MARCHE – “Facciamo chiarezza sugli effetti dei recenti decreti emanati sulla gestione del lupo: non è a tutt’oggi una specie cacciabile, è ancora una specie protetta per l’alto valore ecologico di controllo delle specie di cui si alimenta. In Italia sono censiti 3500 lupi, e con i nuovi decreti si prevede sì di poter limitarne il numero attraverso il prelievo, ma per un massimo di 160 esemplari, di cui 8 nelle Marche. Si tratta di un limite massimo e non di una disposizione.
Sempre per chiarezza, non si tratta di un’autorizzazione a sparare o prelevare un lupo che si avvicina ai centri urbani, come vuol far credere la grossolana propaganda della destra, che in questi ultimi tempi hanno alimentato paure e trasformato il lupo in un’icona da abbattere insieme all’”estremismo ambientalista” (uno stereotipo talmente demenziale da risultare ormai comico tale ne è l’abuso…)
Non che la presenza di lupi inurbati non sia un problema, ma oggettivamente è molto meno pericolosa dei branchi di cinghiali (le cui popolazioni peraltro sono tenute sotto controllo numerico proprio dal lupo), dei cani non gestiti correttamente o delle zanzare portatrici di virus un tempo esotici.
È peraltro intellettualmente disonesto allarmare pretestuosamente la cittadinanza e poi illuderla proponendo soluzioni semplicistiche: con pallottole e veleni non si è mai riusciti a contenere numericamente alcuna specie indesiderata, come ad esempio i cinghiali, i ratti, le nutrie e ogni altra specie che si è tentato di arginare con l’uccisione. Occorre invece intervenire a monte, con investimenti strutturali e gestionali, modificando i nostri comportamenti e preservando gli habitat naturali ove le specie selvatiche hanno sempre vissuto evitando di continuare ad antropizzare, sfruttare e invadere ogni angolo del territorio. La fauna selvatica si sta abituando alla nostra presenza, in virtù della prerogativa di modificare i propri comportamenti per sopravvivere.
Invitiamo tutte le amministrazioni del territorio provinciale a procedere nell’emissione dell’Ordinanza sindacale, come già fatto dall’assessorato all’Ambiente del comune di Pesaro e ad organizzare gli eventi informativi e formativi con le rispettive comunità cittadine, come ha già previsto il comune di Pesaro per martedì 3 febbraio p.v. presso la Sala del Consiglio alle ore 17:30.
Bisogna lasciare al lupo la possibilità di alimentarsi nel suo habitat, lasciandogli spazi e prede che diversamente vengono sostituite dalla disponibilità di cibo degli ambienti urbani, come sta accadendo.
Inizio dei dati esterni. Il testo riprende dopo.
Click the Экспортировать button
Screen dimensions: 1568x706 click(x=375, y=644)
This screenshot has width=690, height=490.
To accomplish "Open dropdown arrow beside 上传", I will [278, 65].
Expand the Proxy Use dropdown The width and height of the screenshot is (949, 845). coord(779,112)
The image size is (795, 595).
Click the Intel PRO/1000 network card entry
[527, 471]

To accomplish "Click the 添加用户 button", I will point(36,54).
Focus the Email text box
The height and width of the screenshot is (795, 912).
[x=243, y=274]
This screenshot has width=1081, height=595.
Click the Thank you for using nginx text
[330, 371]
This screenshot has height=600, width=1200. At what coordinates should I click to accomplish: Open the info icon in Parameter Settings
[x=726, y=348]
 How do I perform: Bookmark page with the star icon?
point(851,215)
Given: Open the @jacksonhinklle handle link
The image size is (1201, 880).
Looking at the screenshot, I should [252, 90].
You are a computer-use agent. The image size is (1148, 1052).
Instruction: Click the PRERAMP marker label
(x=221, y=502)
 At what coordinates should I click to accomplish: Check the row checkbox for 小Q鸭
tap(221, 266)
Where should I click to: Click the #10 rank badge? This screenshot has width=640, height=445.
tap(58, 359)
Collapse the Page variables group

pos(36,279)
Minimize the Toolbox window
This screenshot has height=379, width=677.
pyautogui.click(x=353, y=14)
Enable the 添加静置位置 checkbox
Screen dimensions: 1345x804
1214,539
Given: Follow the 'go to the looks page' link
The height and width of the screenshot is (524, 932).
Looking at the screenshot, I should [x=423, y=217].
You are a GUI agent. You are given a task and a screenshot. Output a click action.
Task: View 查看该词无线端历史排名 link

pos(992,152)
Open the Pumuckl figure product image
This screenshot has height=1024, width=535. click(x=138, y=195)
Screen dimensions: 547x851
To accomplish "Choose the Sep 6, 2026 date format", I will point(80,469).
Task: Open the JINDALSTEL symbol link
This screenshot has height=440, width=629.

Occorre utilizzare recinzioni anche elettrificate per proteggere gli animali allevati, adottare cani da guardiania, gestire i rifiuti organici in modo che non siano disponibili ed evitare che la predazione si sposti sugli animali d’affezione, prevalentemente cani di taglia piccola e gatti. I cani e gatti di proprietà debbono essere tenuti in casa e i cani condotti al guinzaglio, mentre per il gran numero di gatti randagi è necessario provvedere al contenimento soprattutto delle cucciolate tramite le sterilizzazioni a cura dei Servizi pubblici veterinari, come prevede la legge, peraltro spesso disattesa per carenza di fondi che dovrebbe prevedere, è bene ricordarlo ai più disattenti, la Regione Marche”.